## TASK INPUT
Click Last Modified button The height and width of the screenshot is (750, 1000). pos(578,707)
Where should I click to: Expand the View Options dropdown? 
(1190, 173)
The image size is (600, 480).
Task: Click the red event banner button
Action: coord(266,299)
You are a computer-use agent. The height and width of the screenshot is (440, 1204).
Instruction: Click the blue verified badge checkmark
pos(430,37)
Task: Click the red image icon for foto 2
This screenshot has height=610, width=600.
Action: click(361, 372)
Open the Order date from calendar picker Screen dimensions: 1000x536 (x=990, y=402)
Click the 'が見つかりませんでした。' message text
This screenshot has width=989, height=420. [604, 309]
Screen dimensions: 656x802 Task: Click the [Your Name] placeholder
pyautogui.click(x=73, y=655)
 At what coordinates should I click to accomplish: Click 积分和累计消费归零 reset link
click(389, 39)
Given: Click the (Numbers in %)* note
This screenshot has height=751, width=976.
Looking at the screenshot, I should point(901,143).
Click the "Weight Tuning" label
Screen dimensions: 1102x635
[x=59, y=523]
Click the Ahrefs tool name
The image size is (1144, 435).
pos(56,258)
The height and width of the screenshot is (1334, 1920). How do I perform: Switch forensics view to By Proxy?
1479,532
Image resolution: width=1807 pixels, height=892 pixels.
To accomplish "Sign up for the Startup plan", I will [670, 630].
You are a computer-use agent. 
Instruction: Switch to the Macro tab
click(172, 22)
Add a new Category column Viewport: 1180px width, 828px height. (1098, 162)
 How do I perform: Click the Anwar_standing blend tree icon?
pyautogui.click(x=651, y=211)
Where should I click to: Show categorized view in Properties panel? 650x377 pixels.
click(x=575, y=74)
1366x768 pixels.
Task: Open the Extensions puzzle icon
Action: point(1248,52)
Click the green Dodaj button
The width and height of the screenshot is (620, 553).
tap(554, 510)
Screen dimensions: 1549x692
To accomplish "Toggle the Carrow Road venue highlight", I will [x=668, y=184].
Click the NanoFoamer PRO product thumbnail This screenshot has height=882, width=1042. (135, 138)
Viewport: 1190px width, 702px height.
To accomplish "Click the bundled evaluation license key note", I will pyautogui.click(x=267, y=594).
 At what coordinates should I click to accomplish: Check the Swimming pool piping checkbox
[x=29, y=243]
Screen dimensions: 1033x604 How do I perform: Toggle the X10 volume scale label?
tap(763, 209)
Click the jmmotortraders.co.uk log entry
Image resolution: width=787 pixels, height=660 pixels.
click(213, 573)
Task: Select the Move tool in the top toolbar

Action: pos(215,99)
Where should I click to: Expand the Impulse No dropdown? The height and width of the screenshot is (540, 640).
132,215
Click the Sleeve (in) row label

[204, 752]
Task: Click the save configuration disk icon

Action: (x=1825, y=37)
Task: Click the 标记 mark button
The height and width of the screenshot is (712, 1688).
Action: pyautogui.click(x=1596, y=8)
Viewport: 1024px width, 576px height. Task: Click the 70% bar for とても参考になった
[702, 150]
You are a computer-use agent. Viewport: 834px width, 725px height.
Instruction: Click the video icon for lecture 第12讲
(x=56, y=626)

## THE TASK
Set down, exactly as they stand above, the lines starting with the line with "Click the 'が見つかりませんでした。' message text" and going on through the line with "Image resolution: width=1807", and no others.

## OUTPUT FOR THIS EXERCISE
Click the 'が見つかりませんでした。' message text
This screenshot has width=989, height=420. [604, 309]
Screen dimensions: 656x802 Task: Click the [Your Name] placeholder
pyautogui.click(x=73, y=655)
 At what coordinates should I click to accomplish: Click 积分和累计消费归零 reset link
click(389, 39)
Given: Click the (Numbers in %)* note
This screenshot has height=751, width=976.
Looking at the screenshot, I should point(901,143).
Click the "Weight Tuning" label
Screen dimensions: 1102x635
[x=59, y=523]
Click the Ahrefs tool name
The image size is (1144, 435).
pos(56,258)
The height and width of the screenshot is (1334, 1920). How do I perform: Switch forensics view to By Proxy?
1479,532
Image resolution: width=1807 pixels, height=892 pixels.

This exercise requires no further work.